In a world where everything can be arranged, straight from fake victories in cricket matches to fake mark sheets which take you in the limelight for an interim period, how can something as grave as love, be left behind!? We have managed to convince ourselves that love can be arranged. Which is not surprising, because before the dawn of Tinder and all those dating apps, existed a walking human version of a matchmaking app, the legendary panditjis. Most of us are aware of the panditjis or those great souls who used to match kundlis and bring matches and get two strangers hitched. What were, sorry, are they doing basically? Arranging a partner for the rest of your life? Arranging a company for you so that you can elude loneliness? Arranging compatibility? Arranging love?
But how can we even arrange love? Love needs time. A lot of it. Love needs patience, pragmatic and sometimes, illogical decisions. Love needs agreement, certainly not one which can be forced or is self-assumed, but a mutual one. Love needs two people to know that both of them have flaws but they are perfect together. Love needs understanding, not of the kundlis and horoscopes, but of each other’s brain and heart. If we keep aside these corny logics, it can still be proved technically, that love cannot be arranged. Love involves respect. No one can arrange or guarantee respect. Respect cannot be forced. It comes from one’s heart. And, all of us, especially today’s generation will agree to this because we live on the, “I will respect you no matter what your age is, only if you respect me” protocol.

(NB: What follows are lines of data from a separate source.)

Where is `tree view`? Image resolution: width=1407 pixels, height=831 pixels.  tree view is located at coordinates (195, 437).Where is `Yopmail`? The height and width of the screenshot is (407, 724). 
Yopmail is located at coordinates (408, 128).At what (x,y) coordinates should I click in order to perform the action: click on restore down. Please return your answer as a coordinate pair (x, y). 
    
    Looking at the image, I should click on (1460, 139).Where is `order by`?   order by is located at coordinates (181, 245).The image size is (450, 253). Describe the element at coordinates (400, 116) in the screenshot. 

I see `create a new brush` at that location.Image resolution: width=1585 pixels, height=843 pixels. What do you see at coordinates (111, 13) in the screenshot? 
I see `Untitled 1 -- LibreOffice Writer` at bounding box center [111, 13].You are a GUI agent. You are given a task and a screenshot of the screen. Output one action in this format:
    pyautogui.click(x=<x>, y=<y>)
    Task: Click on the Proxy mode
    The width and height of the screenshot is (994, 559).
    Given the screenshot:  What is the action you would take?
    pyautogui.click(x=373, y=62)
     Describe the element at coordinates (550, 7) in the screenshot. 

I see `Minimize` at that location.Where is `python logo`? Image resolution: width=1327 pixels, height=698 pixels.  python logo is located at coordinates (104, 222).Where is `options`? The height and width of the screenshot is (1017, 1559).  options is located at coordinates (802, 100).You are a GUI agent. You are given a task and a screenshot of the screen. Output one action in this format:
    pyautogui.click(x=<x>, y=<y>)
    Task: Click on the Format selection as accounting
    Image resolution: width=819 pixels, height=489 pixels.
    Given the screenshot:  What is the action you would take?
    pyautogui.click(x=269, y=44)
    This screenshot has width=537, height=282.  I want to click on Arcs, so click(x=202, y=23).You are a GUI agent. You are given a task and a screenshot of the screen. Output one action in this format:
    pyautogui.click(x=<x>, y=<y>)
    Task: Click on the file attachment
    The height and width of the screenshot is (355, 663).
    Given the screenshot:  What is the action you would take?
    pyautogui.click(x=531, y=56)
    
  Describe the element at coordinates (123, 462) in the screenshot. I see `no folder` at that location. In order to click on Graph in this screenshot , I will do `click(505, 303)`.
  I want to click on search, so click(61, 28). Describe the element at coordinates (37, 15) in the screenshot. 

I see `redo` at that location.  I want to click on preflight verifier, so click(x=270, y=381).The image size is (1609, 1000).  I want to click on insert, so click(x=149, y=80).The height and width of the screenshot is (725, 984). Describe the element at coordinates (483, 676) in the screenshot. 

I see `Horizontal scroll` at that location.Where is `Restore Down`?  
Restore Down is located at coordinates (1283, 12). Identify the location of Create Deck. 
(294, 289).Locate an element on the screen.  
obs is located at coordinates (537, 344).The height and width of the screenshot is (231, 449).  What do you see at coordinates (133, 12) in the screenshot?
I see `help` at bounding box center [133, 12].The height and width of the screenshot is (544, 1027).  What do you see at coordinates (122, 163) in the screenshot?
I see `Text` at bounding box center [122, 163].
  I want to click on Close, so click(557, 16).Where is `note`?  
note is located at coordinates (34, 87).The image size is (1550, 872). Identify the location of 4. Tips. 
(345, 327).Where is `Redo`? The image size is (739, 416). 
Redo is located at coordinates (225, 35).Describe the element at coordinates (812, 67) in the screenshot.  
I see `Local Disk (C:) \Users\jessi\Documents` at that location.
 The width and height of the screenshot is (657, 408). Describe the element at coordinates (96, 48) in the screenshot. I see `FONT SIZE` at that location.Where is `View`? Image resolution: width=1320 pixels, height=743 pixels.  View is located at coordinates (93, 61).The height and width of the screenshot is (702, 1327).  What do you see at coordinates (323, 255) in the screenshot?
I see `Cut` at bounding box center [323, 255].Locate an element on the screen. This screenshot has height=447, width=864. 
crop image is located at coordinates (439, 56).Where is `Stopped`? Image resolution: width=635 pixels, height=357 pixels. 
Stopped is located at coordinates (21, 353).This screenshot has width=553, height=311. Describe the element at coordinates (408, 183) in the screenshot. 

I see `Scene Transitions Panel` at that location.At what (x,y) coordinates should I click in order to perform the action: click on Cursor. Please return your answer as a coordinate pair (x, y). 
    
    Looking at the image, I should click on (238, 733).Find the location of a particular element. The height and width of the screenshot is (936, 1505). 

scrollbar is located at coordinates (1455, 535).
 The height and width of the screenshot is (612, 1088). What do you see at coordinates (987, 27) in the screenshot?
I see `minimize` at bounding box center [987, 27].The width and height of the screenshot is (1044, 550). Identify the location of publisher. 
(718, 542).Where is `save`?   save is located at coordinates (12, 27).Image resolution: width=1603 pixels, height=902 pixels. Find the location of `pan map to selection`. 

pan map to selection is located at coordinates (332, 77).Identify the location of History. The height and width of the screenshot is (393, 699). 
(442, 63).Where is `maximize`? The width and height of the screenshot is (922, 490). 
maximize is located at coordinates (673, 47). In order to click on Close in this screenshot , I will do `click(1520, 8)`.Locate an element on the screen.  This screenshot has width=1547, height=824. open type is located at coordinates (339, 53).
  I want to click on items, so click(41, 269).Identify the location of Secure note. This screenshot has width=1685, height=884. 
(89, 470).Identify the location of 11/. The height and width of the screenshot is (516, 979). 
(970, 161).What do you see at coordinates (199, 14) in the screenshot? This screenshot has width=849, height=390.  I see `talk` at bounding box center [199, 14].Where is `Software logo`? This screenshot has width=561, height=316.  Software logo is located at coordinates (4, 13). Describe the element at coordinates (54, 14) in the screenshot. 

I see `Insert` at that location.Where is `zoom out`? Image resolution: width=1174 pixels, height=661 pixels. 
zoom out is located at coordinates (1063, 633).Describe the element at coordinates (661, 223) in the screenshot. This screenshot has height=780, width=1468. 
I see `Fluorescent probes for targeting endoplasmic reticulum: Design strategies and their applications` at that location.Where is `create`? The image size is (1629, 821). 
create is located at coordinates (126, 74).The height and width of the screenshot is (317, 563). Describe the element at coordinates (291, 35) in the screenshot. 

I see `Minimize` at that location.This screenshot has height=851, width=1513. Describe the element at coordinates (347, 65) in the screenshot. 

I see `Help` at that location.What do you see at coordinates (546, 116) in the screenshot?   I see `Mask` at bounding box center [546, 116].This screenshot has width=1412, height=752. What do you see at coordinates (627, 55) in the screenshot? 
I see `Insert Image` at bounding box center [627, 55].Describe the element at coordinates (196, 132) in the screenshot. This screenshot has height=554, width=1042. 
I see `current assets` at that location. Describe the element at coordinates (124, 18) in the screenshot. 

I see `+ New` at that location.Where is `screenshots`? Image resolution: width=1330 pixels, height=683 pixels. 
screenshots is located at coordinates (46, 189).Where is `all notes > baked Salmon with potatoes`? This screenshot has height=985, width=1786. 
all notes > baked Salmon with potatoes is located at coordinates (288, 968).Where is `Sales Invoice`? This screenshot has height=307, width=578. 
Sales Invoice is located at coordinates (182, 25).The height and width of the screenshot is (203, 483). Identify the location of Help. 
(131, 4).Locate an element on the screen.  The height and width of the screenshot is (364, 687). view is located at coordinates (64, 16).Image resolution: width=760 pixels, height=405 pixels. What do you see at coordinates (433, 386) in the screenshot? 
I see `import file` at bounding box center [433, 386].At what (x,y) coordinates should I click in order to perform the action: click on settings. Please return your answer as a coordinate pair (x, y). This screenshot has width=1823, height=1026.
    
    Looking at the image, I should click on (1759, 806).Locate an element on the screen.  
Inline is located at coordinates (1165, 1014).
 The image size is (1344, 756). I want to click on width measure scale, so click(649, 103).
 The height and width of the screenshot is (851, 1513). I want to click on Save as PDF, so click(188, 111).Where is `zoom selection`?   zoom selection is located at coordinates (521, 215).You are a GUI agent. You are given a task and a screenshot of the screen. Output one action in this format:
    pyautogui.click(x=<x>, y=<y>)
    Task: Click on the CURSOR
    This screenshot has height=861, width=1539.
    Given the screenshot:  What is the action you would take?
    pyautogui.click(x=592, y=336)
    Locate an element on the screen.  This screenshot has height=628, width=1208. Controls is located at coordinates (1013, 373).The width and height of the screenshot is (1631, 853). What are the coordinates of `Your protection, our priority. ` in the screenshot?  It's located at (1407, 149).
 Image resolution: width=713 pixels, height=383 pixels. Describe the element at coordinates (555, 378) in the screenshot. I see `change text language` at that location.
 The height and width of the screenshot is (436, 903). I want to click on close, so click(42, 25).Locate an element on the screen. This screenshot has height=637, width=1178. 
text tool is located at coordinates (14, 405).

Many would say that love can be arranged. And they would give the examples of our parents or grandparents, who had an arranged marriage and their love has survived for so long and is also strong. They are right. But, while talking about successful arrangements of love, why do we miss out on those “arrangements” where two people, despite completing more than 15 years together, still remain strangers? Many yesteryear couples remain estranged after so many years, just because their “arrangement” was not compatible enough, And no, time ain’t healing anything here. Because we can get used to someone but we cannot make our heart love someone. There’s a huge difference between the two.
So, love, according to me, cannot be arranged. Because when it comes to a romantic union, we are not just arranging love, but also hundred other things. And, those hundred other things or better say, aspects of human life, cannot be arranged. Simply because we are only humans and we cannot “arrange” everything. Not compatibility, not respect. Not love.